[Start]

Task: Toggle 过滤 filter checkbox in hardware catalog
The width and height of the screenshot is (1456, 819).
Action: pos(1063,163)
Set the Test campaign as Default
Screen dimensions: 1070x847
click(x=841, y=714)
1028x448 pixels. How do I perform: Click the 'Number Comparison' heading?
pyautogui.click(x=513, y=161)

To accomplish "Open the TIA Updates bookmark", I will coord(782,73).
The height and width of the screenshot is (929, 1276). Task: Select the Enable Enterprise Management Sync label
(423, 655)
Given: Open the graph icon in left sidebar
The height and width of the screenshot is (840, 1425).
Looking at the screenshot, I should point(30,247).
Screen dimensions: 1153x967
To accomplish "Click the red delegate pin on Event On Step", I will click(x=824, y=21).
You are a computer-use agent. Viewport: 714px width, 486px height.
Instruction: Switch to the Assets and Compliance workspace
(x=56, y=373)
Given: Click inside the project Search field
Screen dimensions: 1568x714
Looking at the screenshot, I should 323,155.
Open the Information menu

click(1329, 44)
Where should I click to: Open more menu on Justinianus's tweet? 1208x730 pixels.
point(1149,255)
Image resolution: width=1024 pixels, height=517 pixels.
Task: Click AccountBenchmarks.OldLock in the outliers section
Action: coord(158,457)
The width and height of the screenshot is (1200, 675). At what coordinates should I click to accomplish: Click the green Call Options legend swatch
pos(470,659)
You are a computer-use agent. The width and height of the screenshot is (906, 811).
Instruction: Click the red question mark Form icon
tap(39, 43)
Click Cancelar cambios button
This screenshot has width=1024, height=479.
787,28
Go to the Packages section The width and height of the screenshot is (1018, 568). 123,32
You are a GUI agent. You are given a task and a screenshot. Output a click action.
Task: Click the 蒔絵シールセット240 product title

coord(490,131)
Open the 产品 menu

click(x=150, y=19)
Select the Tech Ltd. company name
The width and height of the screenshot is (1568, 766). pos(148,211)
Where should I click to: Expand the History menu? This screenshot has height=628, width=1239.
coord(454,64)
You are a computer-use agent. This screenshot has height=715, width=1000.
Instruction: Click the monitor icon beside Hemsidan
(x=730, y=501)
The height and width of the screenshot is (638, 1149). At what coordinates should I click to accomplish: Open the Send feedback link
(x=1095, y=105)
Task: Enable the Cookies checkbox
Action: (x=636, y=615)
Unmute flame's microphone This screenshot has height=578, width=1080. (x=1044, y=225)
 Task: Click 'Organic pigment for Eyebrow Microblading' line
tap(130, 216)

[End]

▶ _TASK PROMPT_: Count the lines in the material above that contain the string "computer", treating uppercase and lowercase as different, and reply with the number alone.

▶ _COMPLETE OUTPUT_: 3